> **WHAT YOU ARE ASKED TO DO**: Leave out the images and return all the data word for word.

> **SUPPLIED DATA**:
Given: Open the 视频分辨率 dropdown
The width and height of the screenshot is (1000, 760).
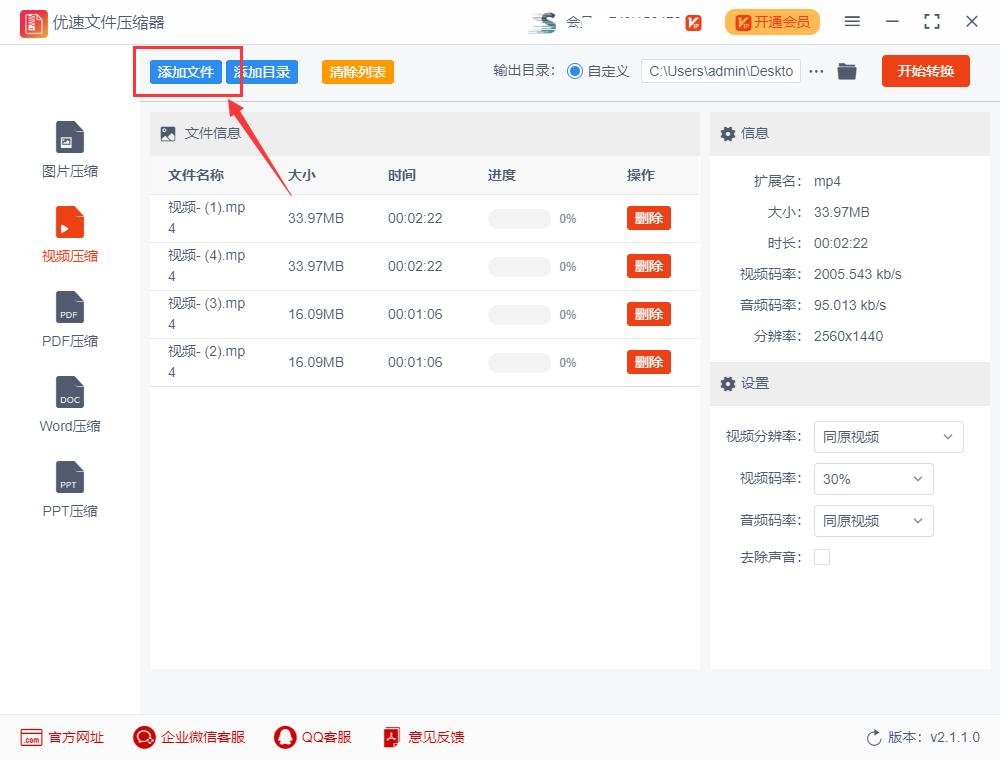Looking at the screenshot, I should point(888,437).
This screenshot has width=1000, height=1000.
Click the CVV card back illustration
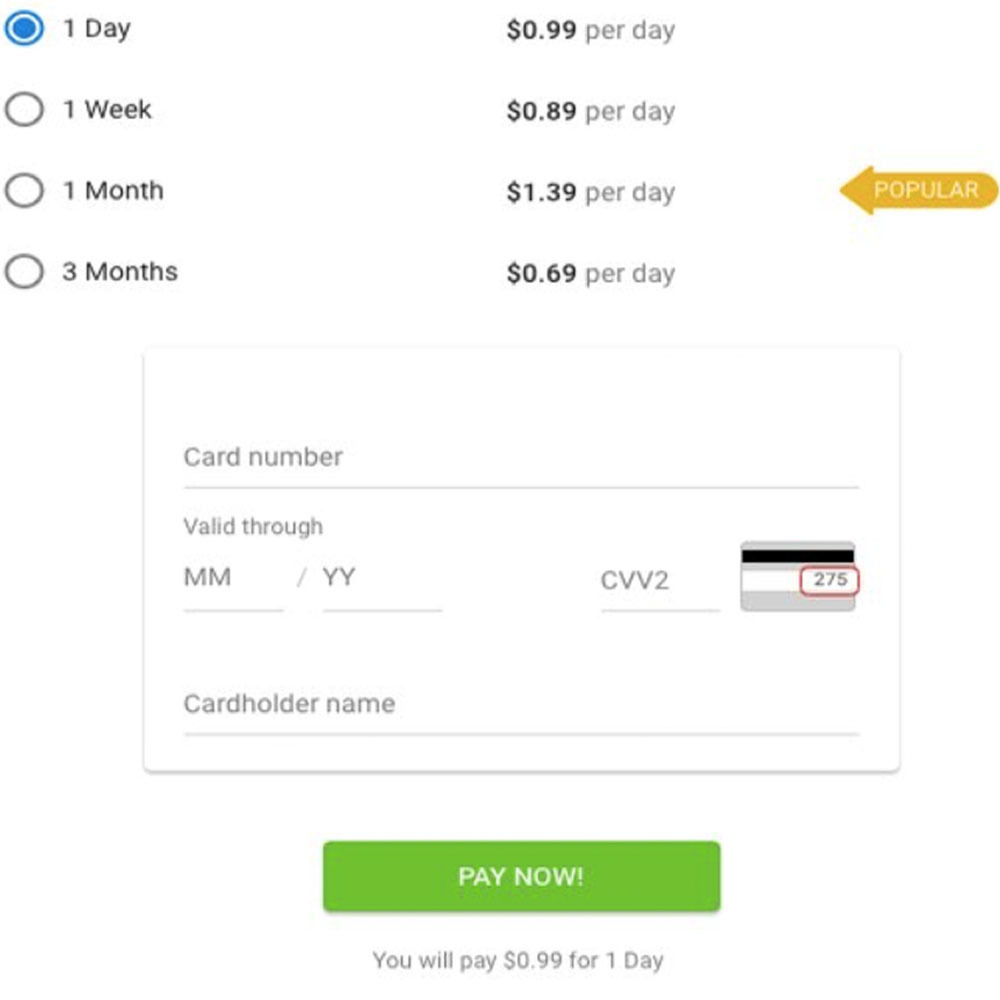point(797,577)
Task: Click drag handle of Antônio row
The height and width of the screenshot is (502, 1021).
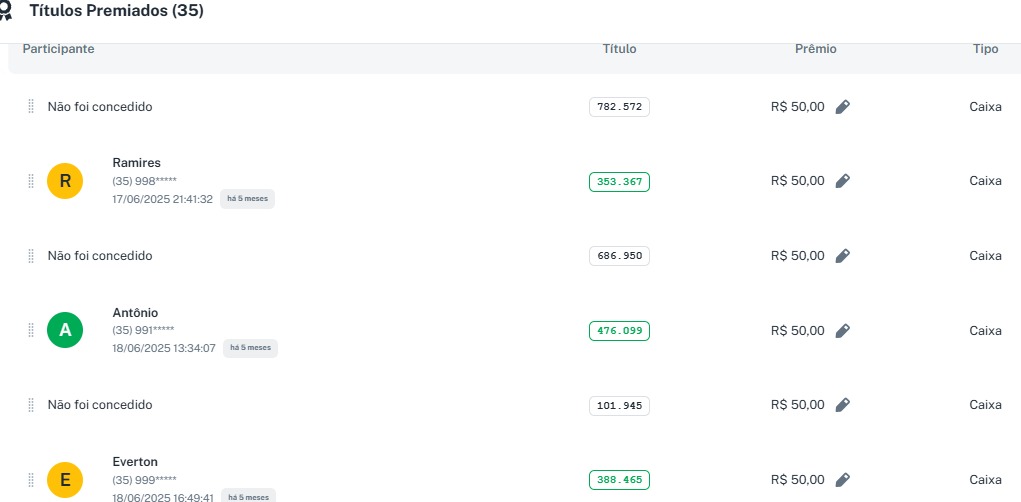Action: [31, 331]
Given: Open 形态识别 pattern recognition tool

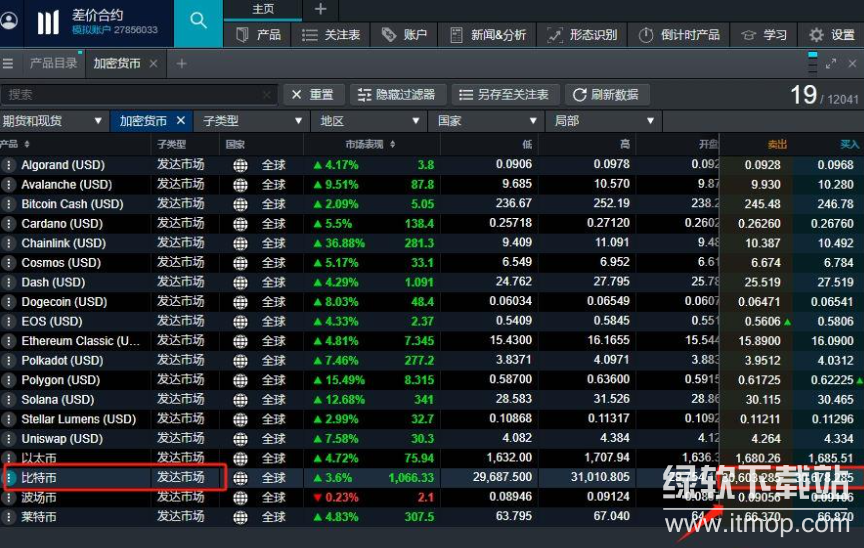Looking at the screenshot, I should 582,35.
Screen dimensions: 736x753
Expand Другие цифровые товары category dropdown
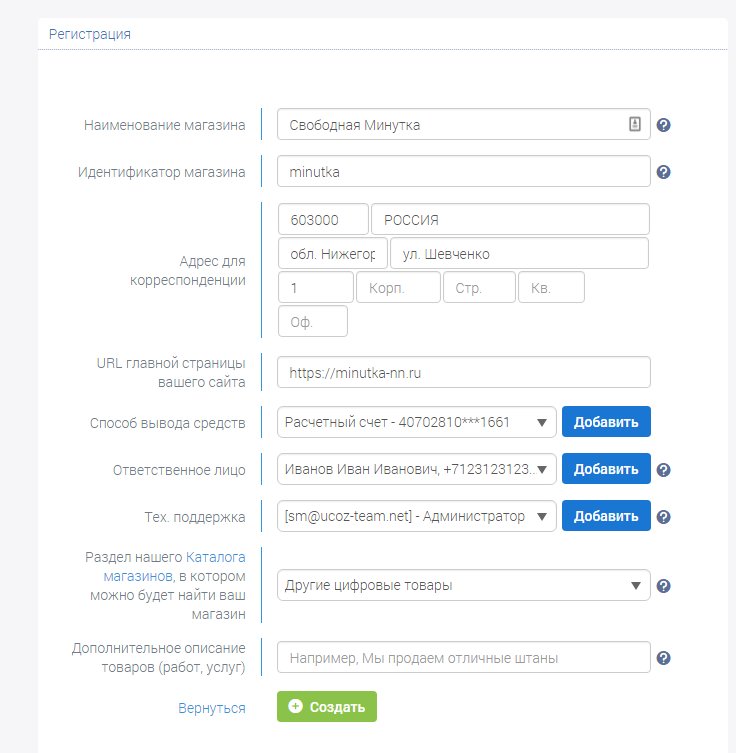click(x=463, y=585)
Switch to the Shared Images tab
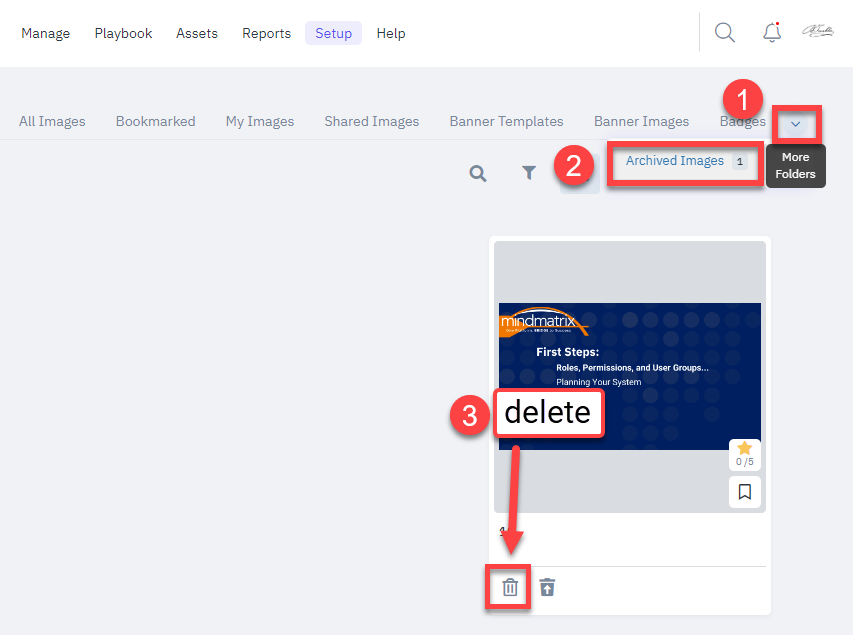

> **SOLUTION FOR THIS TASK**:
Given: Open the 视频分辨率 dropdown
The width and height of the screenshot is (1000, 760).
Looking at the screenshot, I should point(888,437).
This screenshot has width=1000, height=1000.
Click the CVV card back illustration
point(797,577)
Task: Click drag handle of Antônio row
The height and width of the screenshot is (502, 1021).
Action: [31, 331]
Given: Open 形态识别 pattern recognition tool

Looking at the screenshot, I should 582,35.
Screen dimensions: 736x753
Expand Другие цифровые товары category dropdown
click(x=463, y=585)
Switch to the Shared Images tab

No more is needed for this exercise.